:: Data for this exercise ::

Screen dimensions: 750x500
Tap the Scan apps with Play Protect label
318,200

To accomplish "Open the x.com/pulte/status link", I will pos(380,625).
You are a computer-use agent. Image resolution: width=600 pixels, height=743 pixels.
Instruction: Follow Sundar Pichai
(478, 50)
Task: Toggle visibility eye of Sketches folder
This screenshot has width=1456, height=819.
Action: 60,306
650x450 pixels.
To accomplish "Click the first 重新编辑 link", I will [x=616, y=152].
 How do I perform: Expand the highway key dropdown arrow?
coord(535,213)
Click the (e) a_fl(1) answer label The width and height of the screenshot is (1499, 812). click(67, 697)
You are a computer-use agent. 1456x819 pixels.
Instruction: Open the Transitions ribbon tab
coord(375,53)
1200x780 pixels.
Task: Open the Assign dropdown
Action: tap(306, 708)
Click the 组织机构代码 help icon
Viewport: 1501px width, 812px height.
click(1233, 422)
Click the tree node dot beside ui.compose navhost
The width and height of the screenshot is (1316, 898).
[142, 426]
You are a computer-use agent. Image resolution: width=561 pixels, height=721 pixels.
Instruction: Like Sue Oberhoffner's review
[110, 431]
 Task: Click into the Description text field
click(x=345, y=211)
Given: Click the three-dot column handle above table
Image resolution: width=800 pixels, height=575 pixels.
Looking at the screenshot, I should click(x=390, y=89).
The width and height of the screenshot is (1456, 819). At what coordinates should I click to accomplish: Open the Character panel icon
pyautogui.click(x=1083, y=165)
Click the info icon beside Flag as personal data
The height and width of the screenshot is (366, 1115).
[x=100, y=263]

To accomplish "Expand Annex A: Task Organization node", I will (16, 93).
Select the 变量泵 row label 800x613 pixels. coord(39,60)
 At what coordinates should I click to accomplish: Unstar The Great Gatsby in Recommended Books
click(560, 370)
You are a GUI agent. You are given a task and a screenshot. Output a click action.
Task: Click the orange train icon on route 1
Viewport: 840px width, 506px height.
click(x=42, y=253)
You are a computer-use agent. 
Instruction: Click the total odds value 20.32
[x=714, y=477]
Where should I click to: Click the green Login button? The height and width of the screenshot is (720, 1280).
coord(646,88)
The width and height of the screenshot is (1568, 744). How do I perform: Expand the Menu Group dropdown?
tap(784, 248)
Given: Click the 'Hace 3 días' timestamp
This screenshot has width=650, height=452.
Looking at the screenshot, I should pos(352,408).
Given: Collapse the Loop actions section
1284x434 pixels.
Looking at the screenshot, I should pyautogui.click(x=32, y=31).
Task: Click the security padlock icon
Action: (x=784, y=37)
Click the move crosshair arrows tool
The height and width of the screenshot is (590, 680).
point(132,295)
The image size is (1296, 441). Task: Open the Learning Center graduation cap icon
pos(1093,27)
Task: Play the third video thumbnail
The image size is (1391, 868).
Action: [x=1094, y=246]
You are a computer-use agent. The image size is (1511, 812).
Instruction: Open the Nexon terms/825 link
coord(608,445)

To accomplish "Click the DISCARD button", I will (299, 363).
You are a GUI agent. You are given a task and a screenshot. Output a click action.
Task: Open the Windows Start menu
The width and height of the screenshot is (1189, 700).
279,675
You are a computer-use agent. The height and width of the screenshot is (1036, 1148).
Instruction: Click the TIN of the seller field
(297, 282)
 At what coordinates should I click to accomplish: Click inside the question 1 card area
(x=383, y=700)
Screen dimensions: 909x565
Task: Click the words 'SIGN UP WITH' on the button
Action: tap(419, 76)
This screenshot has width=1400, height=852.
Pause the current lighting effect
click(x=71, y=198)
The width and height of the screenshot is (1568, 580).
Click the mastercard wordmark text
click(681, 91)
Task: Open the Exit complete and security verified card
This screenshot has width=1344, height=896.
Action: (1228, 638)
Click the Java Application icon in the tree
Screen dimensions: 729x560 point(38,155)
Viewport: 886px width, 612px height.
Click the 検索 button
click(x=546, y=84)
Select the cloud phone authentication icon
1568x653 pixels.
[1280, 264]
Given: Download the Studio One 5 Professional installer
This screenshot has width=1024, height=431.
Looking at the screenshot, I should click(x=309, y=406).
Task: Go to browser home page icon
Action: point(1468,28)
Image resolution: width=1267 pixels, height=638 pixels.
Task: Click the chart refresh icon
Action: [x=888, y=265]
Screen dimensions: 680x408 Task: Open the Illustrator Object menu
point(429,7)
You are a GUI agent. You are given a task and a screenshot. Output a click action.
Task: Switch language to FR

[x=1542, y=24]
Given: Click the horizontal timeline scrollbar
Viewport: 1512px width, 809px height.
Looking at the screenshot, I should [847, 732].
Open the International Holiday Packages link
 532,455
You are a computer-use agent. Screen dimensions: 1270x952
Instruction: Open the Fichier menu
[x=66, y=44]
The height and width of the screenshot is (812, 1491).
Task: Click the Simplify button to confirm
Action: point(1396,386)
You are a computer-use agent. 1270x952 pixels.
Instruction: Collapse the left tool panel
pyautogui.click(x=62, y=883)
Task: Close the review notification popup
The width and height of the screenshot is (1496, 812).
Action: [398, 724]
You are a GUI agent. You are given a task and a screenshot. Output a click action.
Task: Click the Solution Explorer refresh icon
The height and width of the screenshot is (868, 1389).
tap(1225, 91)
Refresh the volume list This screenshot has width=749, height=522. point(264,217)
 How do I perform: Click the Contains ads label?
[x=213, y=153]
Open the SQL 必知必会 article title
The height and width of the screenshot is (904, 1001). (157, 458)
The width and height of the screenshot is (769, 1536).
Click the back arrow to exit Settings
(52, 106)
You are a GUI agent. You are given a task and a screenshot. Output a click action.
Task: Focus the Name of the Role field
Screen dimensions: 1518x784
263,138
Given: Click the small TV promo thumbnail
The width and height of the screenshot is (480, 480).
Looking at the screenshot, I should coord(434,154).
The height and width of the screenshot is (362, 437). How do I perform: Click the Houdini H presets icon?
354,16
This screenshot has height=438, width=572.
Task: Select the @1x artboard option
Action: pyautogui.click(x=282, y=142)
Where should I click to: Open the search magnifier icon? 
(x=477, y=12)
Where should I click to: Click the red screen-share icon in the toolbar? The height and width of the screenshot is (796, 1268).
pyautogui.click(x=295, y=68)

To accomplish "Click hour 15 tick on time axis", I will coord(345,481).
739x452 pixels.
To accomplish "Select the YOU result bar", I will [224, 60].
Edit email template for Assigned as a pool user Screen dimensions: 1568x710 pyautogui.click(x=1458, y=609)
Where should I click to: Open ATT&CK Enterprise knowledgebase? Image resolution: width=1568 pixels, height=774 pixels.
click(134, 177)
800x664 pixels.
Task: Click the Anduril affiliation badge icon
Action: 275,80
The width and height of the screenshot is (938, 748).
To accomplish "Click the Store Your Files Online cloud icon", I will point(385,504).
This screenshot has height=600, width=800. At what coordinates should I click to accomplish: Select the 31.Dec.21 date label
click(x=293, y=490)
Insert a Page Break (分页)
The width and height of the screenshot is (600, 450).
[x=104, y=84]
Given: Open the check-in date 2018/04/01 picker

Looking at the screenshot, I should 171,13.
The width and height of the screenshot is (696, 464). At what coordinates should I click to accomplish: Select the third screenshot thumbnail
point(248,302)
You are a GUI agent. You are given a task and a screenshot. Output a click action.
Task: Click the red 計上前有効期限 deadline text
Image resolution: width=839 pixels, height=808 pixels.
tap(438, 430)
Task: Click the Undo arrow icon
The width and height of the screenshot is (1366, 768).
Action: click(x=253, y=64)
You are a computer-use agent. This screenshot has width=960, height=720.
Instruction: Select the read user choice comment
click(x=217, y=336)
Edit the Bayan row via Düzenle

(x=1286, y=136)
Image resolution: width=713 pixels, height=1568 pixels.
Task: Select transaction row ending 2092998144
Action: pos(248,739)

:::

- _Exercise requirements_
Return all of the entries above, reproducing each line without any change.

- _Solution to the exercise_
Screen dimensions: 750x500
Tap the Scan apps with Play Protect label
318,200

To accomplish "Open the x.com/pulte/status link", I will pos(380,625).
You are a computer-use agent. Image resolution: width=600 pixels, height=743 pixels.
Instruction: Follow Sundar Pichai
(478, 50)
Task: Toggle visibility eye of Sketches folder
This screenshot has width=1456, height=819.
Action: 60,306
650x450 pixels.
To accomplish "Click the first 重新编辑 link", I will [x=616, y=152].
 How do I perform: Expand the highway key dropdown arrow?
coord(535,213)
Click the (e) a_fl(1) answer label The width and height of the screenshot is (1499, 812). click(67, 697)
You are a computer-use agent. 1456x819 pixels.
Instruction: Open the Transitions ribbon tab
coord(375,53)
1200x780 pixels.
Task: Open the Assign dropdown
Action: tap(306, 708)
Click the 组织机构代码 help icon
Viewport: 1501px width, 812px height.
click(1233, 422)
Click the tree node dot beside ui.compose navhost
The width and height of the screenshot is (1316, 898).
[142, 426]
You are a computer-use agent. Image resolution: width=561 pixels, height=721 pixels.
Instruction: Like Sue Oberhoffner's review
[110, 431]
 Task: Click into the Description text field
click(x=345, y=211)
Given: Click the three-dot column handle above table
Image resolution: width=800 pixels, height=575 pixels.
Looking at the screenshot, I should click(x=390, y=89).
The width and height of the screenshot is (1456, 819). At what coordinates should I click to accomplish: Open the Character panel icon
pyautogui.click(x=1083, y=165)
Click the info icon beside Flag as personal data
The height and width of the screenshot is (366, 1115).
[x=100, y=263]

To accomplish "Expand Annex A: Task Organization node", I will (16, 93).
Select the 变量泵 row label 800x613 pixels. coord(39,60)
 At what coordinates should I click to accomplish: Unstar The Great Gatsby in Recommended Books
click(560, 370)
You are a GUI agent. You are given a task and a screenshot. Output a click action.
Task: Click the orange train icon on route 1
Viewport: 840px width, 506px height.
click(x=42, y=253)
You are a computer-use agent. 
Instruction: Click the total odds value 20.32
[x=714, y=477]
Where should I click to: Click the green Login button? The height and width of the screenshot is (720, 1280).
coord(646,88)
The width and height of the screenshot is (1568, 744). How do I perform: Expand the Menu Group dropdown?
tap(784, 248)
Given: Click the 'Hace 3 días' timestamp
This screenshot has width=650, height=452.
Looking at the screenshot, I should pos(352,408).
Given: Collapse the Loop actions section
1284x434 pixels.
Looking at the screenshot, I should pyautogui.click(x=32, y=31).
Task: Click the security padlock icon
Action: (x=784, y=37)
Click the move crosshair arrows tool
The height and width of the screenshot is (590, 680).
point(132,295)
The image size is (1296, 441). Task: Open the Learning Center graduation cap icon
pos(1093,27)
Task: Play the third video thumbnail
The image size is (1391, 868).
Action: [x=1094, y=246]
You are a computer-use agent. The image size is (1511, 812).
Instruction: Open the Nexon terms/825 link
coord(608,445)

To accomplish "Click the DISCARD button", I will (299, 363).
You are a GUI agent. You are given a task and a screenshot. Output a click action.
Task: Open the Windows Start menu
The width and height of the screenshot is (1189, 700).
279,675
You are a computer-use agent. The height and width of the screenshot is (1036, 1148).
Instruction: Click the TIN of the seller field
(297, 282)
 At what coordinates should I click to accomplish: Click inside the question 1 card area
(x=383, y=700)
Screen dimensions: 909x565
Task: Click the words 'SIGN UP WITH' on the button
Action: tap(419, 76)
This screenshot has width=1400, height=852.
Pause the current lighting effect
click(x=71, y=198)
The width and height of the screenshot is (1568, 580).
Click the mastercard wordmark text
click(681, 91)
Task: Open the Exit complete and security verified card
This screenshot has width=1344, height=896.
Action: (1228, 638)
Click the Java Application icon in the tree
Screen dimensions: 729x560 point(38,155)
Viewport: 886px width, 612px height.
Click the 検索 button
click(x=546, y=84)
Select the cloud phone authentication icon
1568x653 pixels.
[1280, 264]
Given: Download the Studio One 5 Professional installer
This screenshot has width=1024, height=431.
Looking at the screenshot, I should click(x=309, y=406).
Task: Go to browser home page icon
Action: point(1468,28)
Image resolution: width=1267 pixels, height=638 pixels.
Task: Click the chart refresh icon
Action: [x=888, y=265]
Screen dimensions: 680x408 Task: Open the Illustrator Object menu
point(429,7)
You are a GUI agent. You are given a task and a screenshot. Output a click action.
Task: Switch language to FR

[x=1542, y=24]
Given: Click the horizontal timeline scrollbar
Viewport: 1512px width, 809px height.
Looking at the screenshot, I should [847, 732].
Open the International Holiday Packages link
 532,455
You are a computer-use agent. Screen dimensions: 1270x952
Instruction: Open the Fichier menu
[x=66, y=44]
The height and width of the screenshot is (812, 1491).
Task: Click the Simplify button to confirm
Action: point(1396,386)
You are a computer-use agent. 1270x952 pixels.
Instruction: Collapse the left tool panel
pyautogui.click(x=62, y=883)
Task: Close the review notification popup
The width and height of the screenshot is (1496, 812).
Action: [398, 724]
You are a GUI agent. You are given a task and a screenshot. Output a click action.
Task: Click the Solution Explorer refresh icon
The height and width of the screenshot is (868, 1389).
tap(1225, 91)
Refresh the volume list This screenshot has width=749, height=522. point(264,217)
 How do I perform: Click the Contains ads label?
[x=213, y=153]
Open the SQL 必知必会 article title
The height and width of the screenshot is (904, 1001). (157, 458)
The width and height of the screenshot is (769, 1536).
Click the back arrow to exit Settings
(52, 106)
You are a GUI agent. You are given a task and a screenshot. Output a click action.
Task: Focus the Name of the Role field
Screen dimensions: 1518x784
263,138
Given: Click the small TV promo thumbnail
The width and height of the screenshot is (480, 480).
Looking at the screenshot, I should coord(434,154).
The height and width of the screenshot is (362, 437). How do I perform: Click the Houdini H presets icon?
354,16
This screenshot has height=438, width=572.
Task: Select the @1x artboard option
Action: pyautogui.click(x=282, y=142)
Where should I click to: Open the search magnifier icon? 
(x=477, y=12)
Where should I click to: Click the red screen-share icon in the toolbar? The height and width of the screenshot is (796, 1268).
pyautogui.click(x=295, y=68)

To accomplish "Click hour 15 tick on time axis", I will coord(345,481).
739x452 pixels.
To accomplish "Select the YOU result bar", I will [224, 60].
Edit email template for Assigned as a pool user Screen dimensions: 1568x710 pyautogui.click(x=1458, y=609)
Where should I click to: Open ATT&CK Enterprise knowledgebase? Image resolution: width=1568 pixels, height=774 pixels.
click(134, 177)
800x664 pixels.
Task: Click the Anduril affiliation badge icon
Action: 275,80
The width and height of the screenshot is (938, 748).
To accomplish "Click the Store Your Files Online cloud icon", I will point(385,504).
This screenshot has height=600, width=800. At what coordinates should I click to accomplish: Select the 31.Dec.21 date label
click(x=293, y=490)
Insert a Page Break (分页)
The width and height of the screenshot is (600, 450).
[x=104, y=84]
Given: Open the check-in date 2018/04/01 picker

Looking at the screenshot, I should 171,13.
The width and height of the screenshot is (696, 464). At what coordinates should I click to accomplish: Select the third screenshot thumbnail
point(248,302)
You are a GUI agent. You are given a task and a screenshot. Output a click action.
Task: Click the red 計上前有効期限 deadline text
Image resolution: width=839 pixels, height=808 pixels.
tap(438, 430)
Task: Click the Undo arrow icon
The width and height of the screenshot is (1366, 768).
Action: click(x=253, y=64)
You are a computer-use agent. This screenshot has width=960, height=720.
Instruction: Select the read user choice comment
click(x=217, y=336)
Edit the Bayan row via Düzenle

(x=1286, y=136)
Image resolution: width=713 pixels, height=1568 pixels.
Task: Select transaction row ending 2092998144
Action: pos(248,739)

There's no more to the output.